2181. Merge Nodes in Between Zeros

Description

You are given the head of a linked list, which contains a series of integers separated by 0's. The beginning and end of the linked list will have Node.val == 0.

For every two consecutive 0's, merge all the nodes lying in between them into a single node whose value is the sum of all the merged nodes. The modified list should not contain any 0's.
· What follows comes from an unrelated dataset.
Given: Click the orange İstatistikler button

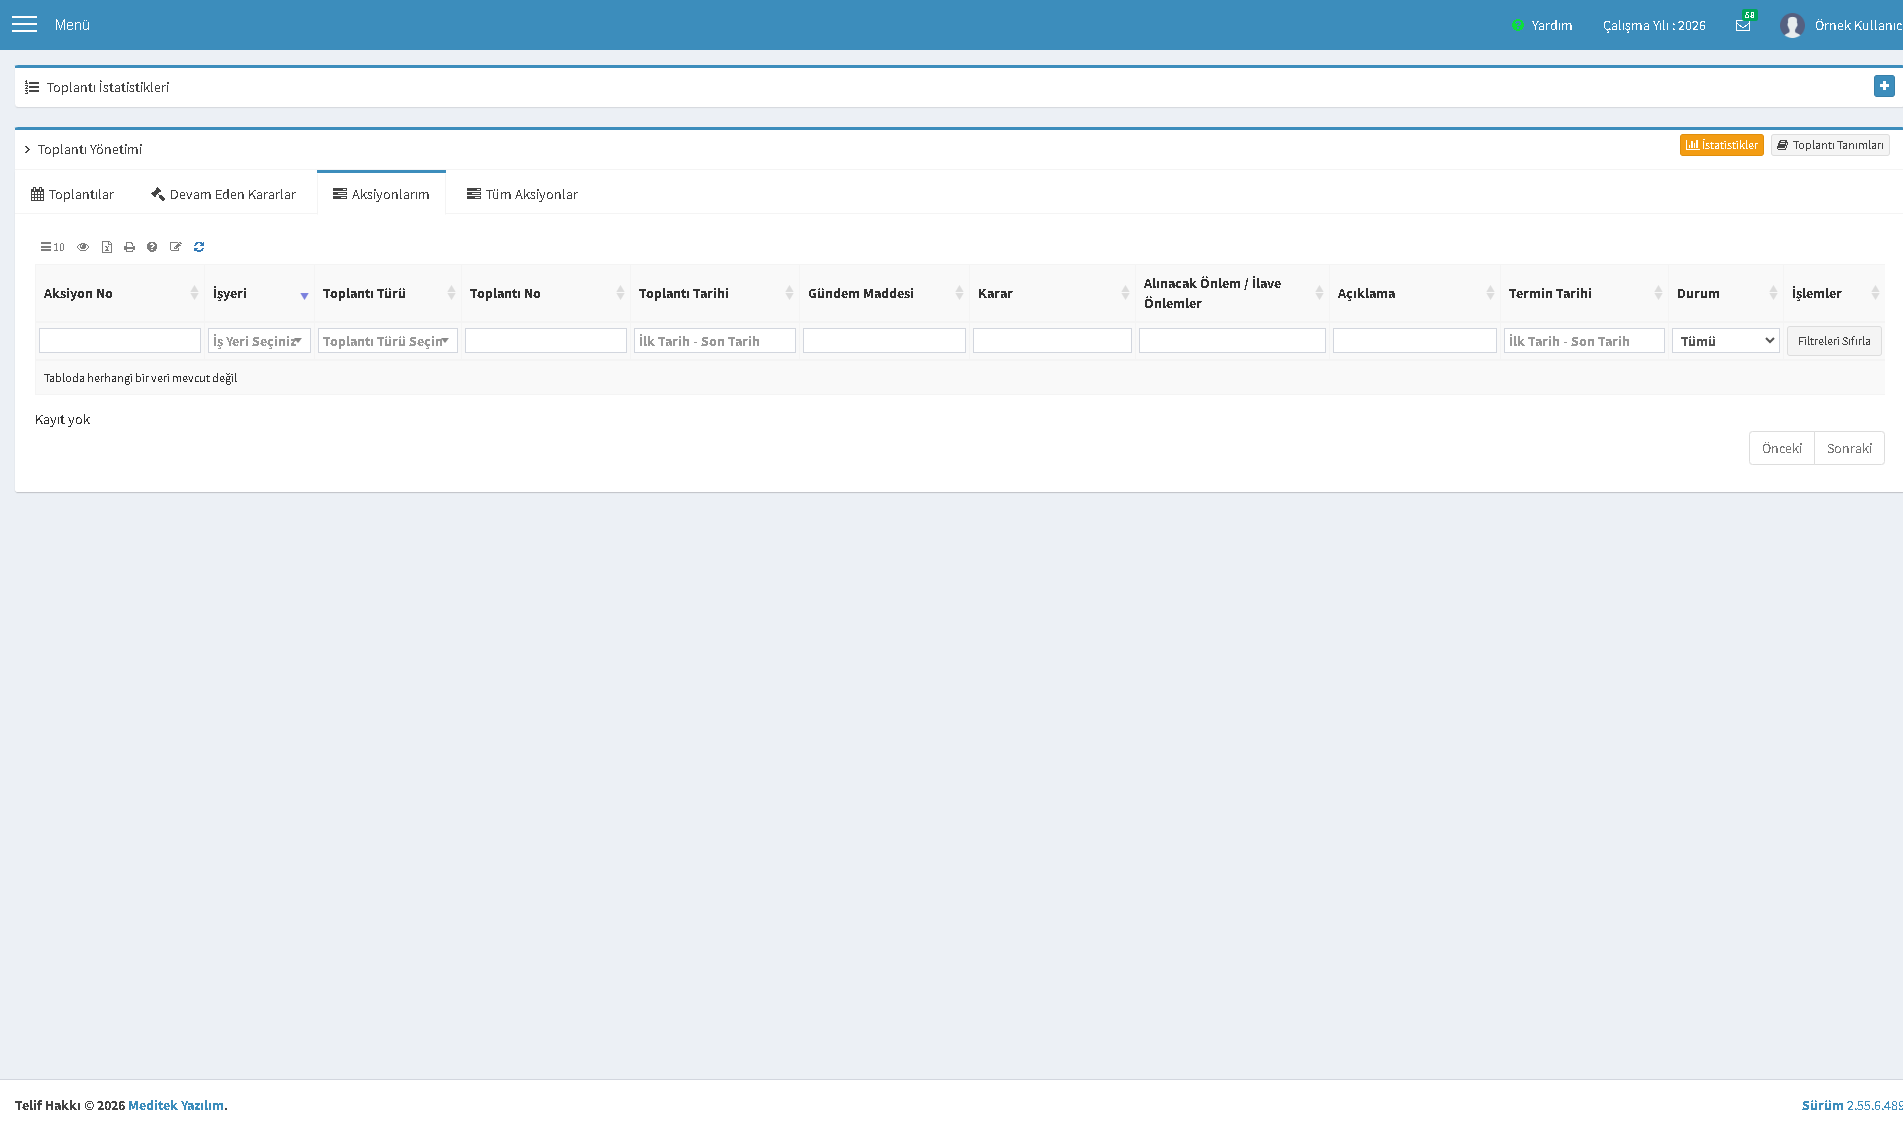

Return the head of the modified linked list.

 

Example 1:

Input: head = [0,3,1,0,4,5,2,0]
Output: [4,11]
Explanation: 
The above figure represents the given linked list. The modified list contains
- The sum of the nodes marked in green: 3 + 1 = 4.
- The sum of the nodes marked in red: 4 + 5 + 2 = 11.

Example 2:

Input: head = [0,1,0,3,0,2,2,0]
Output: [1,3,4]
Explanation: 
The above figure represents the given linked list. The modified list contains
- The sum of the nodes marked in green: 1 = 1.
- The sum of the nodes marked in red: 3 = 3.
- The sum of the nodes marked in yellow: 2 + 2 = 4.

 

Constraints:

• The number of nodes in the list is in the range [3, 2 * 105].
• 0 <= Node.val <= 1000
• There are no two consecutive nodes with Node.val == 0.
• The beginning and end of the linked list have Node.val == 0.

 

Solutions

Solution: Simulation

• Time complexity: O(n)
• Space complexity: O(1)

 

JavaScript

/**
 * Definition for singly-linked list.
 * function ListNode(val, next) {
 *     this.val = (val===undefined ? 0 : val)
 *     this.next = (next===undefined ? null : next)
 * }
 */
/**
 * @param {ListNode} head
 * @return {ListNode}
 */
const mergeNodes = function (head) {
  const root = new ListNode(0, head);
  let node = root;
  let current = head;
  let sum = 0;

  while (current) {
    if (current.val) {
      sum += current.val;
    } else if (sum) {
      node.next.val = sum;
      node = node.next;
      sum = 0;
    }
    current = current.next;
  }
  node.next = null;

  return root.next;
};